EXERCISE:
Write out the stretch of lines below that begins at the line with "Click the 115.300 horizontal line price tag" and ends at the line with "Given: Click the Congratulations", including both, exactly as given and nothing more.

[Stored data entries]
:::::
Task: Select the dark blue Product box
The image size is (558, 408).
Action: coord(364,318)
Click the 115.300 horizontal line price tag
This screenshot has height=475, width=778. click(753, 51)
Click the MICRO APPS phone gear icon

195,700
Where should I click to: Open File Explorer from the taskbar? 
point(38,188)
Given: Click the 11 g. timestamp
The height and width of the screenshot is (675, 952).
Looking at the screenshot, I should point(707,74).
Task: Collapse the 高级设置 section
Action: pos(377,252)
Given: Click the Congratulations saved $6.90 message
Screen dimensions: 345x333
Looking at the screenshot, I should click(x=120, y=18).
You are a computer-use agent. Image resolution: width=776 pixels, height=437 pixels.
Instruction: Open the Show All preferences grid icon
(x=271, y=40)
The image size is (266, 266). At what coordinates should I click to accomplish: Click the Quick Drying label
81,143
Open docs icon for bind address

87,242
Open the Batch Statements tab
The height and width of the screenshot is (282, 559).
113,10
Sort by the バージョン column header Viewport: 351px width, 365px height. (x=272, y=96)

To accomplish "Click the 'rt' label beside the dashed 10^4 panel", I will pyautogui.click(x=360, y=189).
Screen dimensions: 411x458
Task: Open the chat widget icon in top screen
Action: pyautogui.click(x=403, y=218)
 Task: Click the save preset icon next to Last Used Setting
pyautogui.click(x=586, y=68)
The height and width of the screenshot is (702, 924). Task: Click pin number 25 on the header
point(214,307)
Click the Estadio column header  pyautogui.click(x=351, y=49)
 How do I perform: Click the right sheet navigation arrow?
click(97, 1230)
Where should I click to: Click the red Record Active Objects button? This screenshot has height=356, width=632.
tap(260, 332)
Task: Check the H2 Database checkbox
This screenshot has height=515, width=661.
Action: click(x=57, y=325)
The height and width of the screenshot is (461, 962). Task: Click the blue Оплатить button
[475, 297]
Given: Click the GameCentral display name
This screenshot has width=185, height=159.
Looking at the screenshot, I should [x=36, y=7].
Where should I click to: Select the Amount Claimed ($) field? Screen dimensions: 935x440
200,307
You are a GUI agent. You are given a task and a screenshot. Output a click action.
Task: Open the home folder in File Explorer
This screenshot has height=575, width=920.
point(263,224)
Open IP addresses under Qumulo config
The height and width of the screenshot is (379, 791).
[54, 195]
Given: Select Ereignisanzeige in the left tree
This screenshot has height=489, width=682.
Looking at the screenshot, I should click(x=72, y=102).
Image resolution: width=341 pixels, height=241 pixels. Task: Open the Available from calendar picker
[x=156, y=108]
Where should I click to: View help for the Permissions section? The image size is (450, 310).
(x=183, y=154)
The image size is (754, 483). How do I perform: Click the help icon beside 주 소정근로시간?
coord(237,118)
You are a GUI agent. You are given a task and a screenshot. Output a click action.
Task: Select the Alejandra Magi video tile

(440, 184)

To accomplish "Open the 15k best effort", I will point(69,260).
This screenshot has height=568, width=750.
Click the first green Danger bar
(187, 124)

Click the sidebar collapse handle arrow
:::::
WRITTEN RESPONSE:
Click the 115.300 horizontal line price tag
This screenshot has height=475, width=778. click(753, 51)
Click the MICRO APPS phone gear icon

195,700
Where should I click to: Open File Explorer from the taskbar? 
point(38,188)
Given: Click the 11 g. timestamp
The height and width of the screenshot is (675, 952).
Looking at the screenshot, I should point(707,74).
Task: Collapse the 高级设置 section
Action: pos(377,252)
Given: Click the Congratulations saved $6.90 message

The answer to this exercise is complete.